I'm also a who-cares-whether-one-race-is-statistically-inferior-to-another conservative. What if there were statistics to show that intelligence varied according to big toe size? So, what? More later.

Oh, yes, and Vodkapundit said something about being a paleofeminist. Yes, please! Women are to be treated with equal respect to men.

Coming this Fall on Philosoblog:
The Philosophy of John Adams
The Philosophy of John Kekes
The Poltical Philosophy of Paul Wellstone
Education, Assimilation, and Virtue
Welfare Minimalism
Racism

UPDATE:
Libertarian premises: If you're a libertarian, make sure you have evidence that this is an absolute rule with no exceptions: "It's never okay to apply force to someone who has not applied force to anyone else." The idea that forced taxation is wrong would need to be proven on this premise. But what is the proof for this premise? The case of Fred forcing Joe (see the post below) seems to refute it by counterexample. Fred did nothing wrong.

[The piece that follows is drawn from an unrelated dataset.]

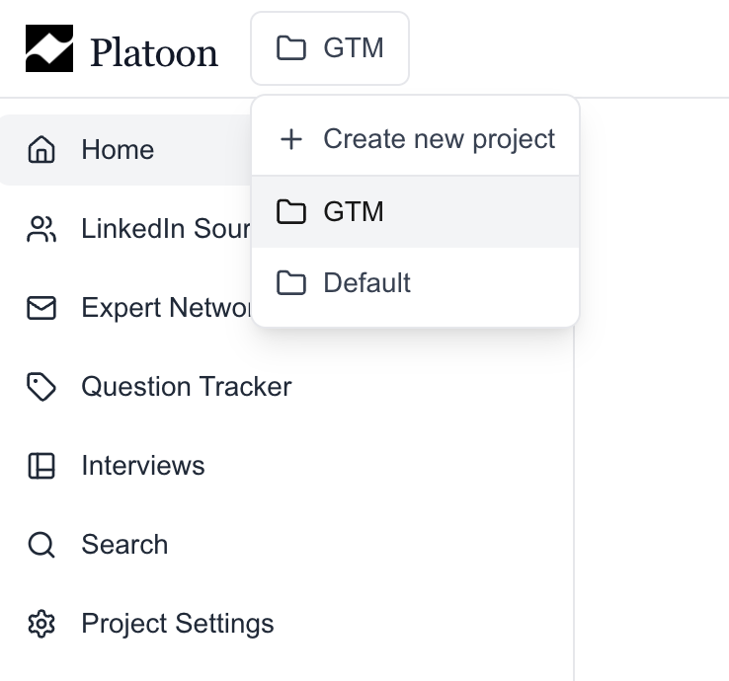
Task: Select GTM project in dropdown list
Action: pos(415,212)

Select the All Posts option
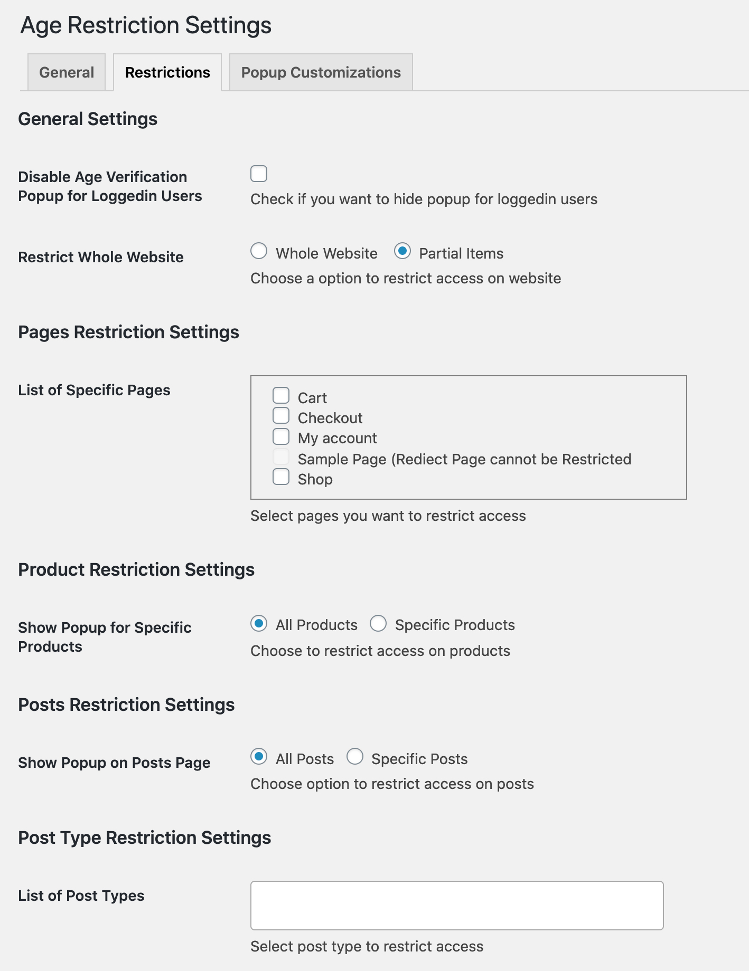point(259,757)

Slippery slopes: Be careful with slippery slopes, such as the idea that believing that we have a duty to look after each other will lead to communism or fascism. Human beings are smart. They don't slip down slopes so easily. The belief that there is an important duty to look after the unfortunate is consistent with a belief in the free market, self-reliance, and private property. To say that these two beliefs are inconsistent is about as plausible as saying that valuing safety is inconsistent with ever leaving your house. If you value safety, you should never leave your house, right? Of course not. Does the sentence, “If we continue to make caring for others a moral duty, we’ll end up in a communist dictatorship,” have solid evidence for it? It seems wildly implausible to me. Caring for others has been a duty in Western culture for millennia.

Rules (there aren't any): There is a difference between adhering to moral rules (formulae which have no exceptions) and adhering to moral values without yielding. A moderate looks for the sweet spot - the determinations of which action or state of affairs will most fulfill our many moral values - and adheres to it without yielding. The analogy to safety: You want to be safe, but you want to go out and do worthwhile things that involve risk. So, you manage risk. It would be silly to say to someone who leaves his house from time to time that he doesn't really value safety. One can hold to the sweet spot absolutely, relentlessly, without holding to any rule or formula. As Aristotle said, our values are much too complicated to describe with rules or formulae. Distinguish being lax about one’s values from not subscribing to rules. You don’t subscribe to the rule “Always pick the safest option,” or “Never kill,” but if anything is a rule, those are. Even, “Never harm anyone who hasn’t harmed anyone else” isn’t a rule. The case of Fred forcing Joe is a counterexample. So is forcing Americans who do not want to pay any tax to pay it.

In sum, there are "rule absolutists," such as leftists and libertarians, who take the rules "equalize wealth" and "do not inhibit liberty," respectively, to be absolute rules, rules without exceptions. But why would someone cling to a rule and abandon all other values? On the other hand, there are conservatives (moderates, whatever): "sweet spot absolutists," who maintain absolute devotion to a large set of values arranged in a coherent system.